## PROBLEM DESCRIPTION
Everything from the line holding "Task: Select the" through the last line of the records should be repeated word for word, and pictures should be omitted.

*** Opening of PROVIDED RECORDS ***

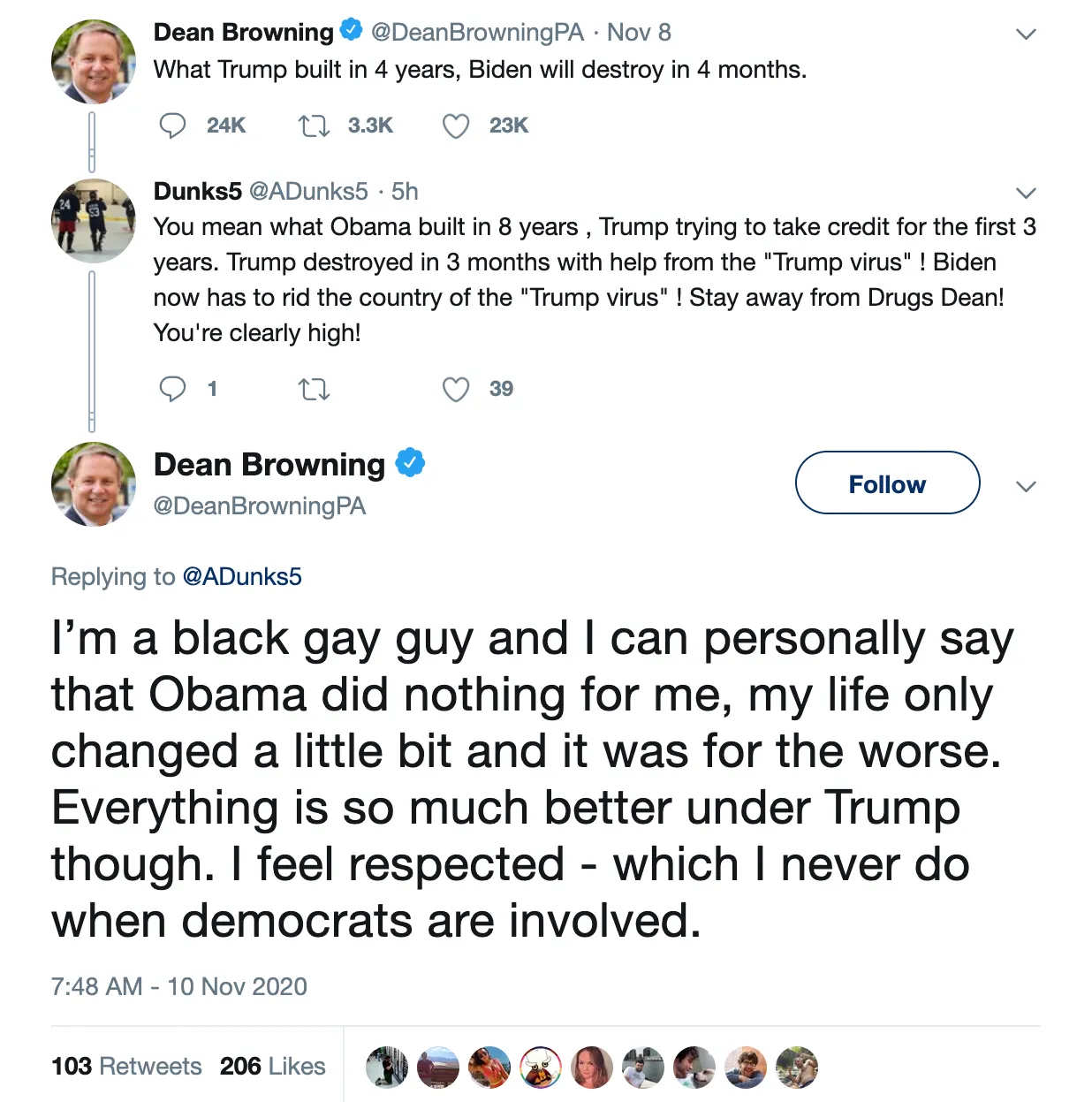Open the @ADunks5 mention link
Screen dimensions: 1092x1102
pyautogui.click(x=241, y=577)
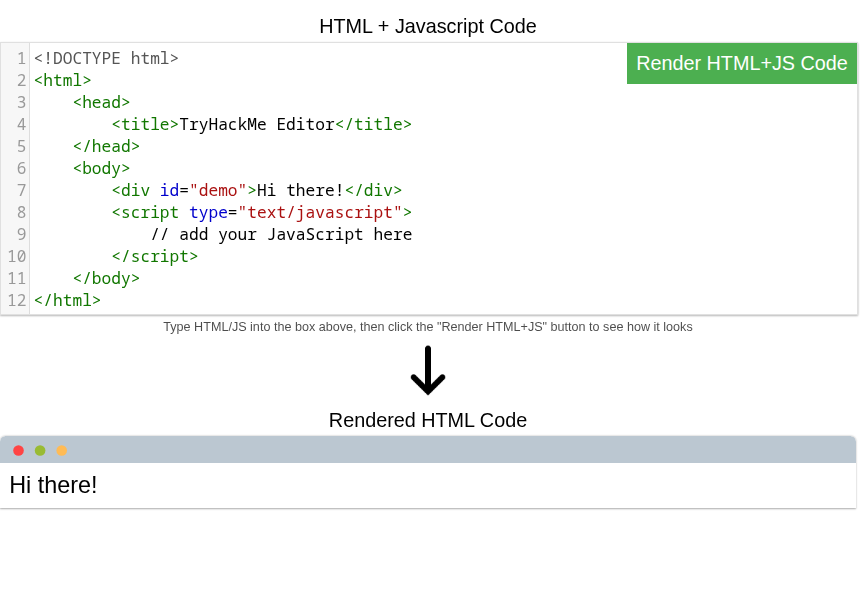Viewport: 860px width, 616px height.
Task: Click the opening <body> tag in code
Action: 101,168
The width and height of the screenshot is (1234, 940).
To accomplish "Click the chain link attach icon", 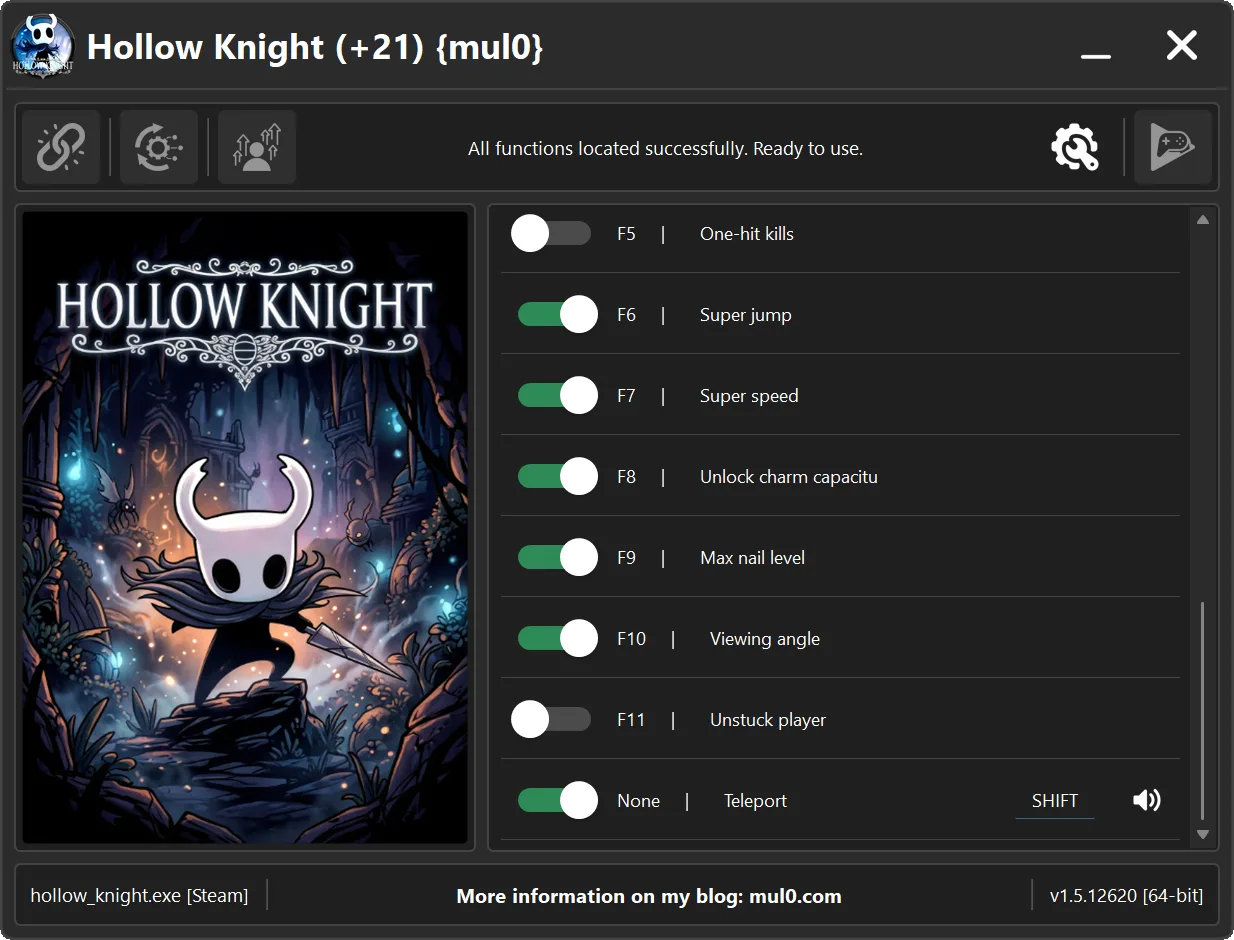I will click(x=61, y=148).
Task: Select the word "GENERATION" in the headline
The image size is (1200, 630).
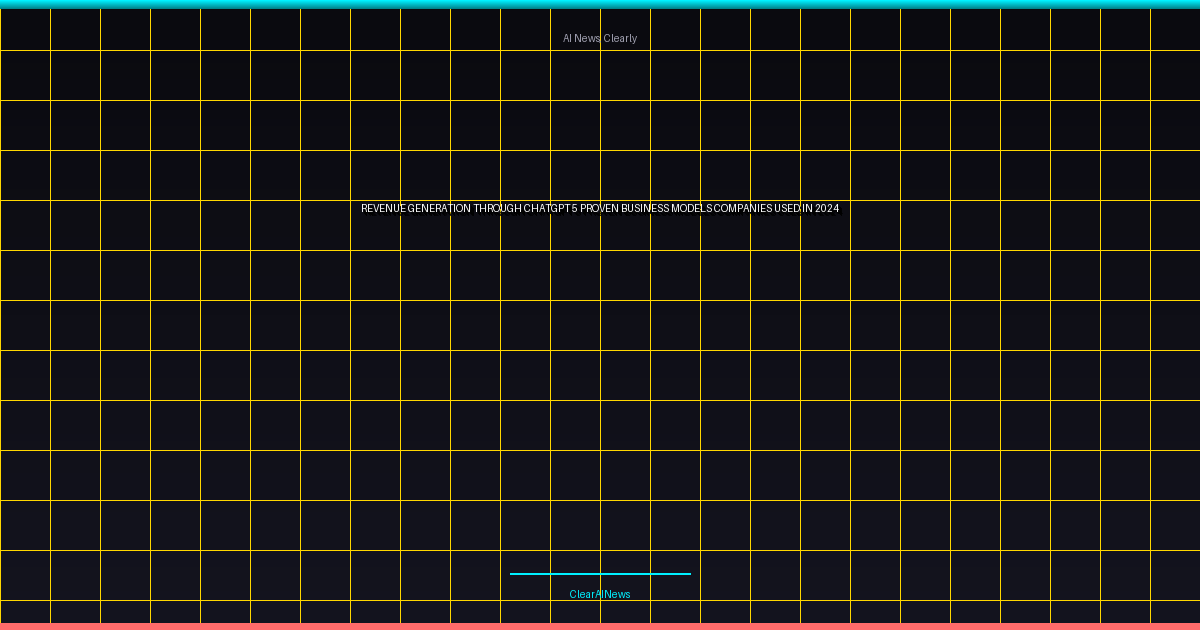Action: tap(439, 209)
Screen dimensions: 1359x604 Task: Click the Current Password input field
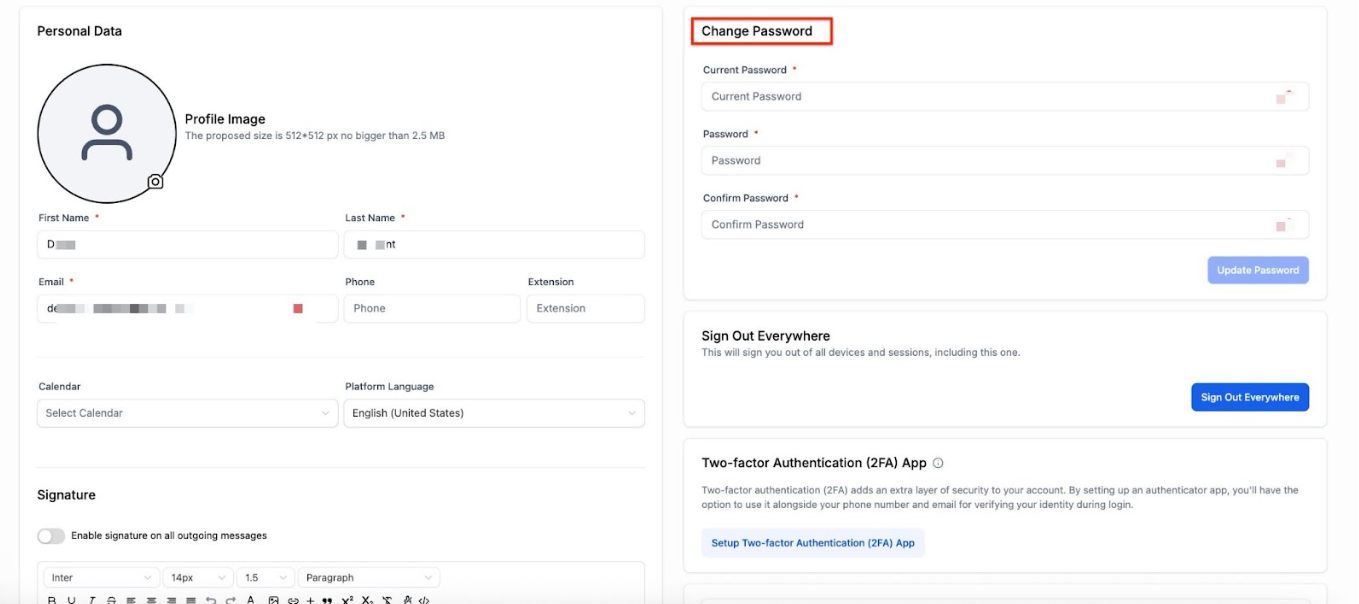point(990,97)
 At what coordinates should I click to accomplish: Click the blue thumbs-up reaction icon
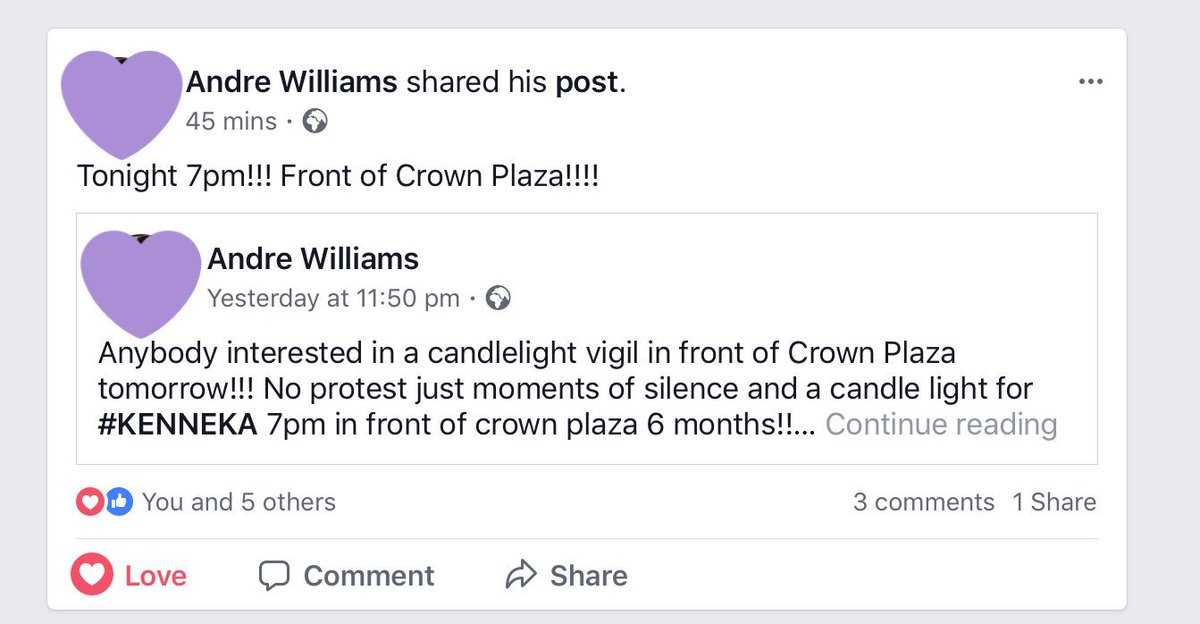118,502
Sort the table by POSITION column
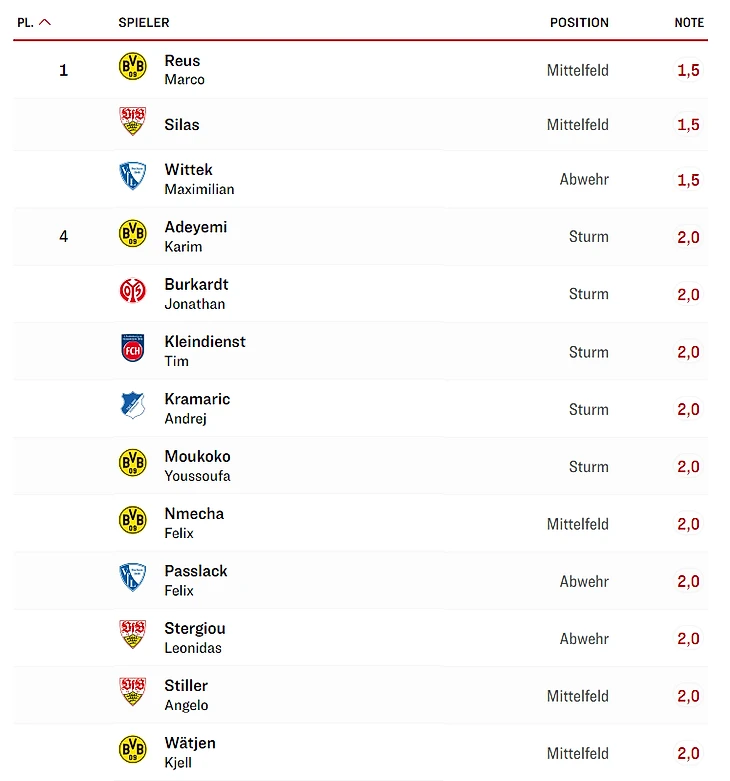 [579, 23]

*** Close of PROVIDED RECORDS ***

## OUTPUT FOR THIS EXERCISE
Task: Select the word "GENERATION" in the headline
The image size is (1200, 630).
Action: tap(439, 209)
Screen dimensions: 1359x604 Task: Click the Current Password input field
point(990,97)
 At what coordinates should I click to accomplish: Click the blue thumbs-up reaction icon
118,502
Sort the table by POSITION column
 [579, 23]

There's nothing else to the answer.